Where do you girls get your bikinis? Do you have them made or hire them and if so, who from?

If you're competing this year then now's the time to start thinking about getting yours if you've not already!

xx


----------



## Cathy the Chef (Jan 30, 2011)

Heya Jo guessing you have some experience in this? I haven't really looked yet - need help lol!! How do you know what'll look good on you etc and what size you'll be by the time you're competition weight?? xx


----------



## jo fairbairn (Mar 2, 2006)

It's a very good question Cathy!
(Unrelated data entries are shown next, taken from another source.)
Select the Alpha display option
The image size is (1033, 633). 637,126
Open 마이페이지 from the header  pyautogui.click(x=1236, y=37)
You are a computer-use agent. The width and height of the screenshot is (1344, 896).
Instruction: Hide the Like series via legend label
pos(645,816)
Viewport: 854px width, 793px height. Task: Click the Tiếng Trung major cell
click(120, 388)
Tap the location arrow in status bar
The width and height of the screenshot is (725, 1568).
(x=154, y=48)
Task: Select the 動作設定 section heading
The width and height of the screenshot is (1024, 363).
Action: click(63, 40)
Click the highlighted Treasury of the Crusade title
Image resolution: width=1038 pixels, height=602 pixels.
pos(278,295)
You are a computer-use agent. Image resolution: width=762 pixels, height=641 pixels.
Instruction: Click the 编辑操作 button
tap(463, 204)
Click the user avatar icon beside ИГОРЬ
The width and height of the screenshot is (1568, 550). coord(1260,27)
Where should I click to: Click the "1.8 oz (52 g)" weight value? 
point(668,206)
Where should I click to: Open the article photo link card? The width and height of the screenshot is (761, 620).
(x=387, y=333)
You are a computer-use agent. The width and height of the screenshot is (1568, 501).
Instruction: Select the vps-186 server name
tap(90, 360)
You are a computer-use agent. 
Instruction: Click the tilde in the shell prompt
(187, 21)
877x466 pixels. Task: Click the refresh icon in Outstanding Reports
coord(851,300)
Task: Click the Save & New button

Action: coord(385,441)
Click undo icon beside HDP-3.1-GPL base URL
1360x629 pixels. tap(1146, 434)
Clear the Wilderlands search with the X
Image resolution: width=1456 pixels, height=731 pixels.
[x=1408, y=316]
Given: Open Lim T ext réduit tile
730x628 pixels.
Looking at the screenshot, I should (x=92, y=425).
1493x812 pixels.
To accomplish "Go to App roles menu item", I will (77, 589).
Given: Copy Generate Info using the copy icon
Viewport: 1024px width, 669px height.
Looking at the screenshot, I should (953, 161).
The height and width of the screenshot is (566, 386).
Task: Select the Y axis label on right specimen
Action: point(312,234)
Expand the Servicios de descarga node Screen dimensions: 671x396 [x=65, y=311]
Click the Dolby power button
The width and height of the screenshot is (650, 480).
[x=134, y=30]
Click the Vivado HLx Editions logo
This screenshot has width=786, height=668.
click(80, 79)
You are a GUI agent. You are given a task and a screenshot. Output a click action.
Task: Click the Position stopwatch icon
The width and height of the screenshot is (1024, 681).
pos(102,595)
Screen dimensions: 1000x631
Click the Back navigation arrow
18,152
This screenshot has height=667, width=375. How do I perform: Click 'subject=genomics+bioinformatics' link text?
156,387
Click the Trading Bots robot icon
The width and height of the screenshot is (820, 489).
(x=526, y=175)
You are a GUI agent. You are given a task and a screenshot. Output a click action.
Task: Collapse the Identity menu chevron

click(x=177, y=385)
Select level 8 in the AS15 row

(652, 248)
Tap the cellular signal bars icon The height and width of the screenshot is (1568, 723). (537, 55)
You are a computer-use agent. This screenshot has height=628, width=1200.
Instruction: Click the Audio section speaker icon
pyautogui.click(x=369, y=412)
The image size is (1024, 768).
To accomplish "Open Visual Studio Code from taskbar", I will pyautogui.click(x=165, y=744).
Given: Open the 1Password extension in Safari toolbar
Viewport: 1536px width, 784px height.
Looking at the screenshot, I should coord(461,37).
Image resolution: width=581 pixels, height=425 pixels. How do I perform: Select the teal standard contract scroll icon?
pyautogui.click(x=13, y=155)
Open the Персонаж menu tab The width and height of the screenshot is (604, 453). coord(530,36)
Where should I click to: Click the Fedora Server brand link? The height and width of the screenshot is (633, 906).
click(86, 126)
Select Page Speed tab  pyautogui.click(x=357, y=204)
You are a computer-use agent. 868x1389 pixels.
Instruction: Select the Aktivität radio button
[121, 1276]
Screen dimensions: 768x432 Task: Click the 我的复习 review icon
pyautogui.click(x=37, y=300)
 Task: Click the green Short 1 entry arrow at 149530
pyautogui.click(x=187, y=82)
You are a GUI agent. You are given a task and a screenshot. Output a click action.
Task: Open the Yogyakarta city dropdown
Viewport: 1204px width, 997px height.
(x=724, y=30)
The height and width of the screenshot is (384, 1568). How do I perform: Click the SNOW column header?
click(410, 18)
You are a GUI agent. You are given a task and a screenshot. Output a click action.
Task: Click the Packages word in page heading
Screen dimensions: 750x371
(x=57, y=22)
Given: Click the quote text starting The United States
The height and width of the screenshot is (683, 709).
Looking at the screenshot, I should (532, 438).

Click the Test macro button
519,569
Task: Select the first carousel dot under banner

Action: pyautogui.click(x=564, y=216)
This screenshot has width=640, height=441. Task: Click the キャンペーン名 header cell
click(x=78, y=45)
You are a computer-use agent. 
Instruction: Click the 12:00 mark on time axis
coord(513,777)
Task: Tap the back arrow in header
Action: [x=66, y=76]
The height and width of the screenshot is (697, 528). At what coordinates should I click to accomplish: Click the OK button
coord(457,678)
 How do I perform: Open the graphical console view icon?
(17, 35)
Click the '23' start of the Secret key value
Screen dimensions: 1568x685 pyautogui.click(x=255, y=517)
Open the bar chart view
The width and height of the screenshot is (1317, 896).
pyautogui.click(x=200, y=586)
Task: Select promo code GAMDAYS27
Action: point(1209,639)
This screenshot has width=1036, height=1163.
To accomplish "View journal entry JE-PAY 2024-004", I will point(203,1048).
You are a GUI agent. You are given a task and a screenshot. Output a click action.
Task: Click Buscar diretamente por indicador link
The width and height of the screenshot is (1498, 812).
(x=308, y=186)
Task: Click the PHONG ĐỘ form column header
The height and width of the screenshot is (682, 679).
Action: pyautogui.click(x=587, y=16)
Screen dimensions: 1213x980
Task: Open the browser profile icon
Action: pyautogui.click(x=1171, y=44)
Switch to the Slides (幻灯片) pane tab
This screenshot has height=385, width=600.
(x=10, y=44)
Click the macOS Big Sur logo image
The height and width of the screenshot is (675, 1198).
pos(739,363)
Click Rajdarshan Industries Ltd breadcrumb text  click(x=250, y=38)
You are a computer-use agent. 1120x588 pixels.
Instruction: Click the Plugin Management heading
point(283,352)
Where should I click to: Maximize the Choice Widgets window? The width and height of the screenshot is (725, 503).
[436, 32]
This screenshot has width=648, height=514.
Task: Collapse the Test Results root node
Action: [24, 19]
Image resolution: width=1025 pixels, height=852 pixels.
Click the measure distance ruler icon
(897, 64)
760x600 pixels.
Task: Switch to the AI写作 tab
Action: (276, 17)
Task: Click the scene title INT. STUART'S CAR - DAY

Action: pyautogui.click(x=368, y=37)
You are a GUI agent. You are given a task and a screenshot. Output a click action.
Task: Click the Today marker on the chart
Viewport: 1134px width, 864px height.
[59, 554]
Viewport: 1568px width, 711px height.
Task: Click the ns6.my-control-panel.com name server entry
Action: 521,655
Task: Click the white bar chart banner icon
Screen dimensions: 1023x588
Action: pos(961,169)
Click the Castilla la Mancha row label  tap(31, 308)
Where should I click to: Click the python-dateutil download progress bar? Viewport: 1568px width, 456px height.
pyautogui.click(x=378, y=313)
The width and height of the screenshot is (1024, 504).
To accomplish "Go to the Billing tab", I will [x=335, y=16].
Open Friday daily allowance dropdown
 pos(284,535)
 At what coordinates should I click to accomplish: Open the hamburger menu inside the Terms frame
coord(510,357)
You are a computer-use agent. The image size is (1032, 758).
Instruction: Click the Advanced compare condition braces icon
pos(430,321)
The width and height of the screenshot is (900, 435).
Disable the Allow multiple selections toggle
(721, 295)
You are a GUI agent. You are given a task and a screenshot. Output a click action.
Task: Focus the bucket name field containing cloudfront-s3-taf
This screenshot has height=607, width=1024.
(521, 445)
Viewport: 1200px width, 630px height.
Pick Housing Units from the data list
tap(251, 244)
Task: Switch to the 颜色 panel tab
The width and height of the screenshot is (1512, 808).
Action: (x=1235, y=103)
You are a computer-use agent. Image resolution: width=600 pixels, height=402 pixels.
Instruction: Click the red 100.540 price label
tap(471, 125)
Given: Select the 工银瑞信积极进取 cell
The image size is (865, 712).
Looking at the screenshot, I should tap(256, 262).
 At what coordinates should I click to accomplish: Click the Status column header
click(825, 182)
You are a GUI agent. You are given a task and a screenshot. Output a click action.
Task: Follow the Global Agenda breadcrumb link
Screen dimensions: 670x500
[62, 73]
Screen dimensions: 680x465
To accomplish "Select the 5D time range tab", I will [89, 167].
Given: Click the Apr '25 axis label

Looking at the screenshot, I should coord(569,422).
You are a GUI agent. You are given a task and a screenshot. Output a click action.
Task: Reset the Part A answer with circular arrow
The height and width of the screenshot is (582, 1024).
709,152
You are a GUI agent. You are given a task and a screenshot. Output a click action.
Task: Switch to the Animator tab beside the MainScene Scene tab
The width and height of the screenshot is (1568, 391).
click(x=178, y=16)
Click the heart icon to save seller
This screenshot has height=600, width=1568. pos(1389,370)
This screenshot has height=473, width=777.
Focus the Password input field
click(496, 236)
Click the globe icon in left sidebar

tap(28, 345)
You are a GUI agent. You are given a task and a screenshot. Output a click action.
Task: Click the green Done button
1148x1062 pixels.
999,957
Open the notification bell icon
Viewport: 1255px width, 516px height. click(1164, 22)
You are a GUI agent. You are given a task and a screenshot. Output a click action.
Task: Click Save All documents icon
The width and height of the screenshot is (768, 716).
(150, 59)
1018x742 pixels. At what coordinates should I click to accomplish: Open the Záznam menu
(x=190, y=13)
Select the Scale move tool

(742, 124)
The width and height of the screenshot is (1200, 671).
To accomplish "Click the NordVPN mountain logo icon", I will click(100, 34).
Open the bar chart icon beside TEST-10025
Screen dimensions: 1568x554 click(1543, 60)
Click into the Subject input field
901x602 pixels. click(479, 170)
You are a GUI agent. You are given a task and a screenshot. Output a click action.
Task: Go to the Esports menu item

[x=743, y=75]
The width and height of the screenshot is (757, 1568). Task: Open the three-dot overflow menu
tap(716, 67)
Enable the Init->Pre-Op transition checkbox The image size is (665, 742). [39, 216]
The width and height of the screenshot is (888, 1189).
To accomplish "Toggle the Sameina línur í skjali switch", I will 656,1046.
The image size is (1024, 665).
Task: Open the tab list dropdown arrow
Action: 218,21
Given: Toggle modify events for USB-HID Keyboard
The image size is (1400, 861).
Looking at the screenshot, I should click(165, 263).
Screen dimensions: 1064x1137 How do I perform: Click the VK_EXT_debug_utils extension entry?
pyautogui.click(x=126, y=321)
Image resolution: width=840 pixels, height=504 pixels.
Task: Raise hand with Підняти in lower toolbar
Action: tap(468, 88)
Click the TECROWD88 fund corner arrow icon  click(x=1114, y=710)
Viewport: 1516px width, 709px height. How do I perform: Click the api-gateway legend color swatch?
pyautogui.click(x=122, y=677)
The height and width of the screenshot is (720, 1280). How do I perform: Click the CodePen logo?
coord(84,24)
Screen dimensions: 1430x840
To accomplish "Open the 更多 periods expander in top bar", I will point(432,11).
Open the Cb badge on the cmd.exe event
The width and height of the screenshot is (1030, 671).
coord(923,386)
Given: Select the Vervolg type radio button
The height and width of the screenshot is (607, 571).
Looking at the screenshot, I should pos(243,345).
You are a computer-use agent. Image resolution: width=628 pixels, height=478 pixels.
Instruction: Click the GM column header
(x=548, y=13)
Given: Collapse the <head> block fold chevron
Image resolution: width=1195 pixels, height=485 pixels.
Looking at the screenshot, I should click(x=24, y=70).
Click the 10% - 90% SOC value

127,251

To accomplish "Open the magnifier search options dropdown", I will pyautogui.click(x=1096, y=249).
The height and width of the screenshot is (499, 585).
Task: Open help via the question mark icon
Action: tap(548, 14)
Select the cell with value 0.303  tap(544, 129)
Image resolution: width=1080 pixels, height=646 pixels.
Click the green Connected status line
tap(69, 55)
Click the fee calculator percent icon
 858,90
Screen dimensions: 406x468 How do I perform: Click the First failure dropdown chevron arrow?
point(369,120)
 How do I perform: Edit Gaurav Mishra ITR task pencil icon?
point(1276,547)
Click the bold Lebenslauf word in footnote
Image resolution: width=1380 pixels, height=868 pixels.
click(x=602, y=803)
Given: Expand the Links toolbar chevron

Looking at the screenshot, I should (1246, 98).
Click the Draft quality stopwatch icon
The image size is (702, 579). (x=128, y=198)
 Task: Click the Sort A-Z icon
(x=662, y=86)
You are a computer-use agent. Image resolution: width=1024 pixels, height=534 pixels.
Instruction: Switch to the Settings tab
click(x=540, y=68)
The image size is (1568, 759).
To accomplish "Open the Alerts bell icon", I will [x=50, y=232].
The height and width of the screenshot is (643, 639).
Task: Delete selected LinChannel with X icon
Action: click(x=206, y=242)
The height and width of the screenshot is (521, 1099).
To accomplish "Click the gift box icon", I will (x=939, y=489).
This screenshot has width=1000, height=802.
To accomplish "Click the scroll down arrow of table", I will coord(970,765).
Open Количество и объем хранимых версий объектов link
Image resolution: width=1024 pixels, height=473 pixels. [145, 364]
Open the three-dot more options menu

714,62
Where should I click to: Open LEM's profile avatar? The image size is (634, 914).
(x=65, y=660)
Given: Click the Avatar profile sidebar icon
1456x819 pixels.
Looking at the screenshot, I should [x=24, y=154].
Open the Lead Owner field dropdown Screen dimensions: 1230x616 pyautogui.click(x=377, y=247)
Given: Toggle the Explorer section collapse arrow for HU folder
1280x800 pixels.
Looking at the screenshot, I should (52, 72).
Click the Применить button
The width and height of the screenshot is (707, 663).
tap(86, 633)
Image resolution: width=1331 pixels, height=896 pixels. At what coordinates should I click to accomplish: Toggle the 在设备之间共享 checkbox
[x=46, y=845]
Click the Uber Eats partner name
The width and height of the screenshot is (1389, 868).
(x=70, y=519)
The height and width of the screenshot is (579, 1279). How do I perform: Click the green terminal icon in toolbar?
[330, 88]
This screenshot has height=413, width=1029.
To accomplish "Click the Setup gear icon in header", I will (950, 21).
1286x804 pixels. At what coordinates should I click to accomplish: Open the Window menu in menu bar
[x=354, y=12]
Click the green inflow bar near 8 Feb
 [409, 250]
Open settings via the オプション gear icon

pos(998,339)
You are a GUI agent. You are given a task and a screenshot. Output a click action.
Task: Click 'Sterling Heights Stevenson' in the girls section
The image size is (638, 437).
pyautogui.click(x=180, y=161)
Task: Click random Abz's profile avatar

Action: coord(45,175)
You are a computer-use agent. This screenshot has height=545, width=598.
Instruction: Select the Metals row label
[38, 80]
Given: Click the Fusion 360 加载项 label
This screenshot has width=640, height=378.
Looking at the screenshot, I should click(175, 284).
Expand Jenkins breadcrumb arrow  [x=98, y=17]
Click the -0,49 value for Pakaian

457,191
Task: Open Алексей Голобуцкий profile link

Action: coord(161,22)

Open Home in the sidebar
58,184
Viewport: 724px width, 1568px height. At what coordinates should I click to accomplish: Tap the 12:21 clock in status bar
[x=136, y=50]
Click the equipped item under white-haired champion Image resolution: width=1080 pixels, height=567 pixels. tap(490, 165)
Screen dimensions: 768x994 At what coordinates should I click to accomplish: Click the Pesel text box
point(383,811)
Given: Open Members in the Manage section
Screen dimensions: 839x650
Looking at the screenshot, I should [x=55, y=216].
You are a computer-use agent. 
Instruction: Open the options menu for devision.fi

I could only guess at what my measurements would be - Chest, waist, hip etc But some people who make them want the length measurement of your body from top to bottom, from shoulder, down through your legs & back up to the rear of your shoulder. So - it'll depend on who's making it!

Do you know any girls near you who have competed? Maybe you could ask to try their bikini on to get an idea? I know Iwona @ Results Gym in Aberdeen has competed and may be able to help on that front. We should be hearing from her later on.

Hopefully Rachael Grice will pop on here & let us know the secret of her bikinis!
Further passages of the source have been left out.